I drive home–all of seven blocks–relishing the A/C that’s pouring from my vents. As I do many nights, I pull in the apartment garage and sit in my car while I wait for the song that’s playing to end (have I mentioned how much I love music?).
I’m tired. The project is wearing on me. It’s tough to measure progress a day at a time.
I get out of my car and head upstairs. Normally I would shower and fall over on the couch, done for the day. For some reason though I change into shorts, grab my camera and leave my apartment. I need some thinking/outside time.
I walk down Court St towards the Greyhound station and the bridge that spans I-71–one of my favorites for many reasons. It’s an easy way to get from downtown to Mt. Adams. There is a wild juxtaposition between life at the bottom of the bridge and life at the top. It’s also relatively steep, which makes it a good running spot.
My mind wanders as I approached the steps that lead up to the bridge. A burst of light followed closely by that unmistakable fireworks BOOM snaps my head back to reality.
I grab my camera from my pocket and start shooting. At first I think it’s just someone firing off a few shells from their house, but the bursts keep coming.
I realize this is more than an amateur event, so I start climbing higher on the bridge.
I reach the top and the fireworks are exploding at what appears to be a little over head height.
It was all pretty cool as it’s not often I see exploding balls of light at eye level.
The shows over, and my mood has done a 180. Not that I was even in a bad mood per se, just frustrated. But now I’m just happy and grinning–my worries about Race St are fading away like the smoke trail left from the show.
* * *
I don’t know why I do the things I do, but everything happens for a reason.
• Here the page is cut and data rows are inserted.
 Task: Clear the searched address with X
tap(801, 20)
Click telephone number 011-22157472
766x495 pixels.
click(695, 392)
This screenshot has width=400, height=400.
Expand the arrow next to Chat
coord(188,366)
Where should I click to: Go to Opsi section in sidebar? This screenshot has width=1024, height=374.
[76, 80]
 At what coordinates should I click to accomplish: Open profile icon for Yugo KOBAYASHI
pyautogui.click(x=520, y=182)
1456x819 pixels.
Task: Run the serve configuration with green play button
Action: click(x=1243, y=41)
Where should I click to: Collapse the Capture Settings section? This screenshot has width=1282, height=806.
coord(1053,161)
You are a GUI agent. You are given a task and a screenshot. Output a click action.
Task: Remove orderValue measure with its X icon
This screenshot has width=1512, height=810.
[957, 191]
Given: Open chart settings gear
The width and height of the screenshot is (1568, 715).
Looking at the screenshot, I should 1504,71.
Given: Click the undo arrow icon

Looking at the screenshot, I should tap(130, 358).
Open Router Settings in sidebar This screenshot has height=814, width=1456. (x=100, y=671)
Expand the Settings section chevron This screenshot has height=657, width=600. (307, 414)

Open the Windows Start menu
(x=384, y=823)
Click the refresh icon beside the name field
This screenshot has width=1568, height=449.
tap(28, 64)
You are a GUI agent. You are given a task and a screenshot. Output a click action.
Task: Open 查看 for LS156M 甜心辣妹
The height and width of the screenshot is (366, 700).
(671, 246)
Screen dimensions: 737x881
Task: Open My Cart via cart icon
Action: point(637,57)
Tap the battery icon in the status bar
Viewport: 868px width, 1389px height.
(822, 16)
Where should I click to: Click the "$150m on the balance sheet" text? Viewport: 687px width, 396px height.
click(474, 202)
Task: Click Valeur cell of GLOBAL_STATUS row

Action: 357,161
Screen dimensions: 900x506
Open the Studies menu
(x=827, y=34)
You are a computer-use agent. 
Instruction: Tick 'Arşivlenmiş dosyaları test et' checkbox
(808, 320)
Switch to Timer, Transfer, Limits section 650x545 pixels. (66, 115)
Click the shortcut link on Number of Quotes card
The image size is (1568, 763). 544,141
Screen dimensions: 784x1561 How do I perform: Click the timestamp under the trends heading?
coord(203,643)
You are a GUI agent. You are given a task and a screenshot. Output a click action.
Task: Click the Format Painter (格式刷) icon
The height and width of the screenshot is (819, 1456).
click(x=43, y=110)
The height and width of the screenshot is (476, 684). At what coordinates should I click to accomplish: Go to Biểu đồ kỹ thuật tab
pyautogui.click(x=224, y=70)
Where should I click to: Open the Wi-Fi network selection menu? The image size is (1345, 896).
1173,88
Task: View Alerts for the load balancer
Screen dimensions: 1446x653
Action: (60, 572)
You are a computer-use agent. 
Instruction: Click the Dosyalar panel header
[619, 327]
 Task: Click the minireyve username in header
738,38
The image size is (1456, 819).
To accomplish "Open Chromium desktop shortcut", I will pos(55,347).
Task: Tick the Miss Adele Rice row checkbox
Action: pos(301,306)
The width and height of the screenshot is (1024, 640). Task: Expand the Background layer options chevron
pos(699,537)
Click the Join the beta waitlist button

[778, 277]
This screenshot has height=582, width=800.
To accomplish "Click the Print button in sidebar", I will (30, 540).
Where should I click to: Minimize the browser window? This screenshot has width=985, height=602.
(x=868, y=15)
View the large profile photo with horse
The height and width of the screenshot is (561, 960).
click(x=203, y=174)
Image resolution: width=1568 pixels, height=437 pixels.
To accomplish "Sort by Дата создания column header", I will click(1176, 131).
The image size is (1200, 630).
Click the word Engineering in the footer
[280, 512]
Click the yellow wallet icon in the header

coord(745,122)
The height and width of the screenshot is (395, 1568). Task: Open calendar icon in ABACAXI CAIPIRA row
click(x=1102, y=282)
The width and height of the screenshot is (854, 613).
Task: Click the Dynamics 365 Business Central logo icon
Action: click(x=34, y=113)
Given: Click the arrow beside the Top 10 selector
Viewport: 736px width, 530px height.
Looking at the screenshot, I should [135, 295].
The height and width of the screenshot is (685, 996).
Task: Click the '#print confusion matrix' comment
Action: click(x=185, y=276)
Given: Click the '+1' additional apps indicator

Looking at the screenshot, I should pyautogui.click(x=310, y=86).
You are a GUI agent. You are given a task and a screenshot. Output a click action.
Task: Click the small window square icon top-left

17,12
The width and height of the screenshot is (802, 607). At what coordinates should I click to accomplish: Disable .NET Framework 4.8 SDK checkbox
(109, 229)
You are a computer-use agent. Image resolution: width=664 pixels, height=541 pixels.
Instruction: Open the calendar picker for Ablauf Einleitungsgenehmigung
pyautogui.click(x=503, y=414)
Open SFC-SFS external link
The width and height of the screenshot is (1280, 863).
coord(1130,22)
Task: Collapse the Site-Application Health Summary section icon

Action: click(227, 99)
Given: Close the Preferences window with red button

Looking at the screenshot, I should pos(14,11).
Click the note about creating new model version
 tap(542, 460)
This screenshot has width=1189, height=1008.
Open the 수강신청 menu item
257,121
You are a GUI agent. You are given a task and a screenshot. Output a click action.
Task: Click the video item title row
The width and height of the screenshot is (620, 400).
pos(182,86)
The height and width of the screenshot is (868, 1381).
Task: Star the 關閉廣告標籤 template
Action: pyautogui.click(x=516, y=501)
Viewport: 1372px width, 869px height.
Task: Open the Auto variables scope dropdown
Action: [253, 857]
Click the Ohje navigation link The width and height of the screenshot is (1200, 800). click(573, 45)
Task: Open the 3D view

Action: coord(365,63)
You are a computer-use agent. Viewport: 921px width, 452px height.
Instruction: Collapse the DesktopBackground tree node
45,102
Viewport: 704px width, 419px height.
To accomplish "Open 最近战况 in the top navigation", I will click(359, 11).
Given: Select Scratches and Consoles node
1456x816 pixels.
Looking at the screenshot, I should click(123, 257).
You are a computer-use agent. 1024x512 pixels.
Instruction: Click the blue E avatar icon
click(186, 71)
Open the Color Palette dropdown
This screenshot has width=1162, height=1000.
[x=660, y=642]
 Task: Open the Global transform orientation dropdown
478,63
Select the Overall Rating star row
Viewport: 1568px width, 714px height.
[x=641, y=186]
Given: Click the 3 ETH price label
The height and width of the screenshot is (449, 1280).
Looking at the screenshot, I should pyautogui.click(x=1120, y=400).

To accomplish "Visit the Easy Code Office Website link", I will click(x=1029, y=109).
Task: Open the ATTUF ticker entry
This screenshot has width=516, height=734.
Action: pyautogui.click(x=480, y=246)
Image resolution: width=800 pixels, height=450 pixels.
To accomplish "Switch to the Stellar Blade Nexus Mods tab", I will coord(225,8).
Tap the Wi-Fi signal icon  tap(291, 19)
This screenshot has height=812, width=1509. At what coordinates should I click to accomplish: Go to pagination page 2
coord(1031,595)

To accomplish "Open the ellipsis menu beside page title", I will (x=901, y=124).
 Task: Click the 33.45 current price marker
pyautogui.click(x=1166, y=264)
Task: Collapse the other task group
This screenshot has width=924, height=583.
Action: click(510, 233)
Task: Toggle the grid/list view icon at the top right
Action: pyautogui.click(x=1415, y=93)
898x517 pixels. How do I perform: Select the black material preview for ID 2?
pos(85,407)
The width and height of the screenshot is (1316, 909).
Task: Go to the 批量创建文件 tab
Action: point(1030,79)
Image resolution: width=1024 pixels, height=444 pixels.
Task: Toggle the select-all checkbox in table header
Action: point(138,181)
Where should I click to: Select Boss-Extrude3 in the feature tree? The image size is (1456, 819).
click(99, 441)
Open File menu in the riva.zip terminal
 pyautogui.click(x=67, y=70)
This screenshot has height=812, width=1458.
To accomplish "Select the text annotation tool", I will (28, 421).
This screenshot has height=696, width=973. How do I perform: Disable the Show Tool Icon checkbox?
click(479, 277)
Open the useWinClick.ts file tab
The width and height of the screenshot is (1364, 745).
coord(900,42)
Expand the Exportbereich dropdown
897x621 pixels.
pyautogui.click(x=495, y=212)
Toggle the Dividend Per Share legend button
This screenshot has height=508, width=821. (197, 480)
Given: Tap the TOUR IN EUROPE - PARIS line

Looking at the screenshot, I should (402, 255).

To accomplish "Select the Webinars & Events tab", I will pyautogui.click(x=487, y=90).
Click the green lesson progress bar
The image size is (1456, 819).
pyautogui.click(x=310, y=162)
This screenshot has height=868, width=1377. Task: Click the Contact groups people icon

I don’t know why I sat around for half an hour drinking a beer at Race St. I don’t know why I left my apartment when I did, or why I walked over to that bridge instead of down to the river. The list of actions I’ve taken for which I have little to no explanation is endless. But somehow it all makes sense when I stumble across a random fireworks show in the middle of the city.
* * *
As I walk home, I start running through pictures in my head of what Race St looked like when I bought it a couple of months ago (a la yesterday’s post). Progress is much easier to measure in months, and that thought calms me down enough to hit the sack and prepare for another day of work.